*Task*. For each line of the listing that contains "checkbox", make a copy and return it.

*Exercise inputs*.
◆ ◆ ◆ ◆ ◆
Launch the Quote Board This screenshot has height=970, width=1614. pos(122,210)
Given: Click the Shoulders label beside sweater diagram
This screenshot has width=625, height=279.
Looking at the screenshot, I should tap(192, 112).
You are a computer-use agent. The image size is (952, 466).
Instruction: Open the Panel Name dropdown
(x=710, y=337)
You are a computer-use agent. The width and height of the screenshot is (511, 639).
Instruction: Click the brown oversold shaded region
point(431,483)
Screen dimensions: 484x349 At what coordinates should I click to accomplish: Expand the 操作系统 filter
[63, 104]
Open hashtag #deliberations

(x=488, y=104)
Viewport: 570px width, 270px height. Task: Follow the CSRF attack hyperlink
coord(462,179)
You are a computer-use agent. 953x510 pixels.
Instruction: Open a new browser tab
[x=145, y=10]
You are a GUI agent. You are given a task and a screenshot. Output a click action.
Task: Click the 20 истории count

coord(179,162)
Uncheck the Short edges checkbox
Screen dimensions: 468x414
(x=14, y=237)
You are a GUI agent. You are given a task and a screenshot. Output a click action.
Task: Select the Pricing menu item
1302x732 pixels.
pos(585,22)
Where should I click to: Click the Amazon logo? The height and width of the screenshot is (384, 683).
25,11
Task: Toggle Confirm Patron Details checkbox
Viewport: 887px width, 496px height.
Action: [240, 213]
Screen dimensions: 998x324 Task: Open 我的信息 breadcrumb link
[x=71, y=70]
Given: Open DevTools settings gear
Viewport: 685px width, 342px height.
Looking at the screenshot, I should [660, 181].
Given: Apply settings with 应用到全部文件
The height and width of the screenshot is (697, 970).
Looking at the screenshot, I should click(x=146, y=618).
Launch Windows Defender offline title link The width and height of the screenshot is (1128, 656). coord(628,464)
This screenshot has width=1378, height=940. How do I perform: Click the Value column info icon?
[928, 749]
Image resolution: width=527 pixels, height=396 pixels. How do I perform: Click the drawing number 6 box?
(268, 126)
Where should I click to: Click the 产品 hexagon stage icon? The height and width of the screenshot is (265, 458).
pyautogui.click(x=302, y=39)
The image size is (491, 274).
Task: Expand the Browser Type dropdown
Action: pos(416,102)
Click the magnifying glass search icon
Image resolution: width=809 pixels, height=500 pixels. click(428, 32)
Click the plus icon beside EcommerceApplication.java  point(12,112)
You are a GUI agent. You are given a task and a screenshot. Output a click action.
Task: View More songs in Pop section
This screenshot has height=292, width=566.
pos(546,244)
◆ ◆ ◆ ◆ ◆
*Response*.
Uncheck the Short edges checkbox
Task: Toggle Confirm Patron Details checkbox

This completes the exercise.